◆ EXERCISE REQUIREMENTS ◆
Rewrite the records between the lines holding "Given: Clear the text window" and "This screenshot has height=508, width=1356.", inclusive, as a numbered list, omitting any blank lines.
# start of DATA PROVIDED
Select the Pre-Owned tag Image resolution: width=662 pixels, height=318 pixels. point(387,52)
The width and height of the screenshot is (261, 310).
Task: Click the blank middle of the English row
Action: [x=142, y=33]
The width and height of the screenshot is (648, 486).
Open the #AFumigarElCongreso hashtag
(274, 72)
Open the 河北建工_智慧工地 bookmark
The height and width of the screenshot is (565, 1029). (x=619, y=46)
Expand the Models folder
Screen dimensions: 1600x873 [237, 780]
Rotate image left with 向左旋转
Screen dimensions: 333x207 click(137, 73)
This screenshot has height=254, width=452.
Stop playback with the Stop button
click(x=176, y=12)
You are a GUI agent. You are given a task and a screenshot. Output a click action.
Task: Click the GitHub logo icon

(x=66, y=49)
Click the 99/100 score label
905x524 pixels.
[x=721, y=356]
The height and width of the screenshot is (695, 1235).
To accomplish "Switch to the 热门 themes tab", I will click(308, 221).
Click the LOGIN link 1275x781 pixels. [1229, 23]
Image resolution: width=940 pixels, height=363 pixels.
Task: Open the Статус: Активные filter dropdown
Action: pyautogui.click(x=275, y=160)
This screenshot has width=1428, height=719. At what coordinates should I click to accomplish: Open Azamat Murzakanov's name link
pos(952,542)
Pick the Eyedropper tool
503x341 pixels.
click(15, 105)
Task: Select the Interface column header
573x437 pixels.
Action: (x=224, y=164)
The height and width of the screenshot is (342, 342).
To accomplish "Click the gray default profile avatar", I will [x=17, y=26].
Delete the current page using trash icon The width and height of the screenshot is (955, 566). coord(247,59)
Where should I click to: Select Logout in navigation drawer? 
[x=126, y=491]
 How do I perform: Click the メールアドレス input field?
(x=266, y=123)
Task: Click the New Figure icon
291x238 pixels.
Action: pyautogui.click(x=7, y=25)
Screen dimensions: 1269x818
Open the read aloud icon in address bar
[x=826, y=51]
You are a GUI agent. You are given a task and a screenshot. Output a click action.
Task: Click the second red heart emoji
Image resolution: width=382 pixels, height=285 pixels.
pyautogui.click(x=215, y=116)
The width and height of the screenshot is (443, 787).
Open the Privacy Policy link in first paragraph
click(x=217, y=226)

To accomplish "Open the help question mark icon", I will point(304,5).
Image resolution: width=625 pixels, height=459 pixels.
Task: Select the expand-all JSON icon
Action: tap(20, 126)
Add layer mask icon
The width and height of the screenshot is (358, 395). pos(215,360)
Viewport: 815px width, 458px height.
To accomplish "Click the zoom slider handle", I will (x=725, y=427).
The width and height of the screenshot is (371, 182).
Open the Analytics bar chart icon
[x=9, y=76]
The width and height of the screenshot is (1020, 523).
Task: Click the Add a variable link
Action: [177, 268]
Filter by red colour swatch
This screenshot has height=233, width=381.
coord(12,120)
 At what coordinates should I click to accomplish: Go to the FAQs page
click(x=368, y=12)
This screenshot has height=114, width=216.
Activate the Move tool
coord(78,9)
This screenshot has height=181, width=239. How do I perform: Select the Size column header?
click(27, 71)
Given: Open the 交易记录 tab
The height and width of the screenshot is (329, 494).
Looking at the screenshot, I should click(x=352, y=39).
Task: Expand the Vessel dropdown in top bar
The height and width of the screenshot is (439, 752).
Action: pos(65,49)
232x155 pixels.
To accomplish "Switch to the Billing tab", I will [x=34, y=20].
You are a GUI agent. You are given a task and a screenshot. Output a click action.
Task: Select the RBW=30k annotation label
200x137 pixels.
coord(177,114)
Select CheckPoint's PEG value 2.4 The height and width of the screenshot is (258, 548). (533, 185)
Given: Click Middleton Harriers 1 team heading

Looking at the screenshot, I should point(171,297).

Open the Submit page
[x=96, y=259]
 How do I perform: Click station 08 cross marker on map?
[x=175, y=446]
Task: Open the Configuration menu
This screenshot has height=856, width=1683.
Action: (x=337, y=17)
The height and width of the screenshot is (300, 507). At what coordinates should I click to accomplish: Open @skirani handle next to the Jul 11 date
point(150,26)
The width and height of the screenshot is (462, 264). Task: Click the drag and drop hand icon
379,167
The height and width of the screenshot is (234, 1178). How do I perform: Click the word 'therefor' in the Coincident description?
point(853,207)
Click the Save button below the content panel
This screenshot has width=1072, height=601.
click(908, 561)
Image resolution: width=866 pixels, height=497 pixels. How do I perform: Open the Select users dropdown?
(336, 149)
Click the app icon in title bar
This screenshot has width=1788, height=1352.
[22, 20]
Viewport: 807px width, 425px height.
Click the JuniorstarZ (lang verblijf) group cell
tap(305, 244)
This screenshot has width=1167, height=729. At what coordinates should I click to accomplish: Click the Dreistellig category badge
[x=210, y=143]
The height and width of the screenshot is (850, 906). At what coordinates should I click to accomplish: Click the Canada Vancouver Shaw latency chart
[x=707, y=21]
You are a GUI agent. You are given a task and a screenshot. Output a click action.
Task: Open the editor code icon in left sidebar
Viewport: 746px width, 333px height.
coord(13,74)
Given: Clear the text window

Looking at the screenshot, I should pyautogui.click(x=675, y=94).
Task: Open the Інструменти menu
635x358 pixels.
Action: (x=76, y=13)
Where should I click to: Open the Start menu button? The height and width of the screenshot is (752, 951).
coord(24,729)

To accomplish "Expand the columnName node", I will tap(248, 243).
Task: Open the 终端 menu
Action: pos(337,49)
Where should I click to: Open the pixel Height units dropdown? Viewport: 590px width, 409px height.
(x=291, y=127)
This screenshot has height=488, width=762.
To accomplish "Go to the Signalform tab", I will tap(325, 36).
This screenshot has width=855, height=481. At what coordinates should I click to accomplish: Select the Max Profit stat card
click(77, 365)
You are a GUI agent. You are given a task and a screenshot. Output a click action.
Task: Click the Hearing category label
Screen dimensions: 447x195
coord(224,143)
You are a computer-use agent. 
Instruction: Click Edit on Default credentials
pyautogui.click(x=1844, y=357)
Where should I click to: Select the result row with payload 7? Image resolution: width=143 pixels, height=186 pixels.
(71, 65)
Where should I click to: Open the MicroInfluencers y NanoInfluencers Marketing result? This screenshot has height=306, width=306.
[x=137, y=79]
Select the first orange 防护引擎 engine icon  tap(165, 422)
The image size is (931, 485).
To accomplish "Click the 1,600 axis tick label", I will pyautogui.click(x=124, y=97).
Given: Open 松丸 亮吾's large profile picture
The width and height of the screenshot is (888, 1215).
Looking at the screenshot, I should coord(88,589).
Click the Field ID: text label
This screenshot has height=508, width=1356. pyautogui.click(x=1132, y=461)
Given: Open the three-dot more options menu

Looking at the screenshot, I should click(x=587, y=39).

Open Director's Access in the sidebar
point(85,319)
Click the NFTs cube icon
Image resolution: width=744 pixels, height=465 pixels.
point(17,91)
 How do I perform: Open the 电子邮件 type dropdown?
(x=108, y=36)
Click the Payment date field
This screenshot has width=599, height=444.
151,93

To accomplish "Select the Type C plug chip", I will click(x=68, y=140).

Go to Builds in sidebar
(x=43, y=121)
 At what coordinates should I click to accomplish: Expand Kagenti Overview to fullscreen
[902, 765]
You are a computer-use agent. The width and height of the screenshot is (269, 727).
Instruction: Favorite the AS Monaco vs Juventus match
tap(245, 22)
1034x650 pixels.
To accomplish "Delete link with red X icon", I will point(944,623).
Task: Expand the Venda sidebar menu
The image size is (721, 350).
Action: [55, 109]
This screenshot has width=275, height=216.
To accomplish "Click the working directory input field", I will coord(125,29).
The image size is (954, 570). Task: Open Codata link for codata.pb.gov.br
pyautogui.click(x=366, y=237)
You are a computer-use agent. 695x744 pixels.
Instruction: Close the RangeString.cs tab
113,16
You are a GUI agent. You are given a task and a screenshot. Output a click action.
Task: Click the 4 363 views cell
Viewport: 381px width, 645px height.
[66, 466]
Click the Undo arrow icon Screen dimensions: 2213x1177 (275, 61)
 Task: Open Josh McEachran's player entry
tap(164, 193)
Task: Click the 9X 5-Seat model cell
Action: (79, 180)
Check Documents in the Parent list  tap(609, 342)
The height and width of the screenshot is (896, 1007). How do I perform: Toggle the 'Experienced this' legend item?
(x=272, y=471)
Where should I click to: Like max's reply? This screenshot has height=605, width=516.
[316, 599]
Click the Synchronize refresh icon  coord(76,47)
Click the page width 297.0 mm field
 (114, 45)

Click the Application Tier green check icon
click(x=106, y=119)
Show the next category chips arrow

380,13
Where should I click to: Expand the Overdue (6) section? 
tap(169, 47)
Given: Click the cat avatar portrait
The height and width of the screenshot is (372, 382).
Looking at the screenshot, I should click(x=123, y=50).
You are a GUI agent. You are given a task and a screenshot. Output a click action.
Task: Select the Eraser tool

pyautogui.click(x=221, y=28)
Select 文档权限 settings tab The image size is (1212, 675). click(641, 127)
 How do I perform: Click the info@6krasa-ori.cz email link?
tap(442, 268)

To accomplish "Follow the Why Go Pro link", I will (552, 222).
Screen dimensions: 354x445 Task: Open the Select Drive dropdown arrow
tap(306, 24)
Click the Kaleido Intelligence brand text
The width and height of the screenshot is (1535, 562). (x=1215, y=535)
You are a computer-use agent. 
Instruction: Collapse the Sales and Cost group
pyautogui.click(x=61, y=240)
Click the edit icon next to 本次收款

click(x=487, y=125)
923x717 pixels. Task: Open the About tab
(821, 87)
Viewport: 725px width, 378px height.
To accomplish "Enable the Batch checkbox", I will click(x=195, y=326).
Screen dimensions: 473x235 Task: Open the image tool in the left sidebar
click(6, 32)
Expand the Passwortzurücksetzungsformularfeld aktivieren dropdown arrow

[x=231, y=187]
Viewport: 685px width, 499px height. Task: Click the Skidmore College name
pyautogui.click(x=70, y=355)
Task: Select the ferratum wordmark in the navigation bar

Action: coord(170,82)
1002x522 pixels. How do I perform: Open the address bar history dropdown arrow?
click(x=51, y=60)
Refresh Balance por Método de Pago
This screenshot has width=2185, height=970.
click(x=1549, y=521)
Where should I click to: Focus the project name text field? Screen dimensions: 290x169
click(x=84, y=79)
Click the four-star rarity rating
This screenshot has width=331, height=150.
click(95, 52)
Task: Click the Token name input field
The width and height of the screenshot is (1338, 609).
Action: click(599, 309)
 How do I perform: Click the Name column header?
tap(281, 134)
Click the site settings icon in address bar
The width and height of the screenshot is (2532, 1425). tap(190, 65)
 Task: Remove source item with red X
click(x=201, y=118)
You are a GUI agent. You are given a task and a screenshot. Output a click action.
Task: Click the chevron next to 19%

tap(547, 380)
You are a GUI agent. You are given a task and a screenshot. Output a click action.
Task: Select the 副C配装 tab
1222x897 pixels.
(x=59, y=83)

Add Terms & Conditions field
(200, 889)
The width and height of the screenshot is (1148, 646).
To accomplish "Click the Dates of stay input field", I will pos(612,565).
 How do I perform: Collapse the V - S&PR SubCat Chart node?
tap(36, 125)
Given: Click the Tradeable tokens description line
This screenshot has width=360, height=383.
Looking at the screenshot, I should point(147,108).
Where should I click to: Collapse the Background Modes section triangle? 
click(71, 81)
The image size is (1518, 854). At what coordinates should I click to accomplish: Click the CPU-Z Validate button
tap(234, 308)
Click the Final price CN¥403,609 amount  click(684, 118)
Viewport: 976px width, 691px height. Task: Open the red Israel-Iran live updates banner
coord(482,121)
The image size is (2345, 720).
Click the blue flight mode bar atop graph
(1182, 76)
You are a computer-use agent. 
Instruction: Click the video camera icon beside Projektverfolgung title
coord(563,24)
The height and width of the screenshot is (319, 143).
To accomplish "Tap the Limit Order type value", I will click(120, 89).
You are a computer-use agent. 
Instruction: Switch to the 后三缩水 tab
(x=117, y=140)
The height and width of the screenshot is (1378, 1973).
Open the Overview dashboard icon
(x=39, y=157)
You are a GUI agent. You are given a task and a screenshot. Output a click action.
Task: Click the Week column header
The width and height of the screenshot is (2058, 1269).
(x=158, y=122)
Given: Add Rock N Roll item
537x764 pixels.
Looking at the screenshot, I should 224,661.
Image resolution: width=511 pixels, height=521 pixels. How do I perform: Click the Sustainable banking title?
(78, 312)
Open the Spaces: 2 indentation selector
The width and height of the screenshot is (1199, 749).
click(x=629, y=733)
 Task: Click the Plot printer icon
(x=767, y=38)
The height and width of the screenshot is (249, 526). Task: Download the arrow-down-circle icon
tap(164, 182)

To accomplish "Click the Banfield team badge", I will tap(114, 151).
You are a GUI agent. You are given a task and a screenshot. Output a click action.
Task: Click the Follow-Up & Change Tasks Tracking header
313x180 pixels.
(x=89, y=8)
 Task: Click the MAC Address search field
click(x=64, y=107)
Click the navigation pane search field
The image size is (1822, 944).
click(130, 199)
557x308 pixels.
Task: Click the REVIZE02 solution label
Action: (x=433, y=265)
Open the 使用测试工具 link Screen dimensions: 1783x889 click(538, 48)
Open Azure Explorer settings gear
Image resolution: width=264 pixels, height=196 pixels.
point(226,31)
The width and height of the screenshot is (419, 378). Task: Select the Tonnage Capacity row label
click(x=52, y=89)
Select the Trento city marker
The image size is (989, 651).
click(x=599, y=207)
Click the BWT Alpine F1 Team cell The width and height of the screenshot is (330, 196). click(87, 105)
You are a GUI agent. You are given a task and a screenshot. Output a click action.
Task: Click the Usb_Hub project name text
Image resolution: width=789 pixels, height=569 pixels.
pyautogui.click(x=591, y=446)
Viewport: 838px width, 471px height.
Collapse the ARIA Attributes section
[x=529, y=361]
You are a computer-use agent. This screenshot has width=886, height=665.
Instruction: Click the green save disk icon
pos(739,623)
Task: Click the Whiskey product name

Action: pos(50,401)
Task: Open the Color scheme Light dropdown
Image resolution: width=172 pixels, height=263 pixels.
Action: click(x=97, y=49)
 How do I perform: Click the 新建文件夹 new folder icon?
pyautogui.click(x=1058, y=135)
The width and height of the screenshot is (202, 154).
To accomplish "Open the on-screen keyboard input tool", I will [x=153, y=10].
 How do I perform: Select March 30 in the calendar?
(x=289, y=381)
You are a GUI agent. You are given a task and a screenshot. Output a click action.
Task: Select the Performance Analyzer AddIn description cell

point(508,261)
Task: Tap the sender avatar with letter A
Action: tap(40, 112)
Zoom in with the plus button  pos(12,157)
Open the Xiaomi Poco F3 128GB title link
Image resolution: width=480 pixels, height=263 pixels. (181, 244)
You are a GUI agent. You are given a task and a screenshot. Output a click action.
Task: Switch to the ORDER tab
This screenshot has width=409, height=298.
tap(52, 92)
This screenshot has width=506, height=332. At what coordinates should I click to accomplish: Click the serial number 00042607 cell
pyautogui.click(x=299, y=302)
# end of DATA PROVIDED
◆ RIGHT ANSWER ◆
1. Given: Clear the text window
2. Looking at the screenshot, I should pyautogui.click(x=675, y=94).
3. Task: Open the Інструменти menu
4. 635x358 pixels.
5. Action: (x=76, y=13)
6. Where should I click to: Open the Start menu button? The height and width of the screenshot is (752, 951).
7. coord(24,729)
8. To accomplish "Expand the columnName node", I will tap(248, 243).
9. Task: Open the 终端 menu
10. Action: pos(337,49)
11. Where should I click to: Open the pixel Height units dropdown? Viewport: 590px width, 409px height.
12. (x=291, y=127)
13. This screenshot has height=488, width=762.
14. To accomplish "Go to the Signalform tab", I will tap(325, 36).
15. This screenshot has width=855, height=481. At what coordinates should I click to accomplish: Select the Max Profit stat card
16. click(77, 365)
17. You are a GUI agent. You are given a task and a screenshot. Output a click action.
18. Task: Click the Hearing category label
19. Screen dimensions: 447x195
20. coord(224,143)
21. You are a computer-use agent. 
22. Instruction: Click Edit on Default credentials
23. pyautogui.click(x=1844, y=357)
24. Where should I click to: Select the result row with payload 7? Image resolution: width=143 pixels, height=186 pixels.
25. (71, 65)
26. Where should I click to: Open the MicroInfluencers y NanoInfluencers Marketing result? This screenshot has height=306, width=306.
27. [x=137, y=79]
28. Select the first orange 防护引擎 engine icon  tap(165, 422)
29. The image size is (931, 485).
30. To accomplish "Click the 1,600 axis tick label", I will pyautogui.click(x=124, y=97).
31. Given: Open 松丸 亮吾's large profile picture
32. The width and height of the screenshot is (888, 1215).
33. Looking at the screenshot, I should coord(88,589).
34. Click the Field ID: text label
35. This screenshot has height=508, width=1356. pyautogui.click(x=1132, y=461)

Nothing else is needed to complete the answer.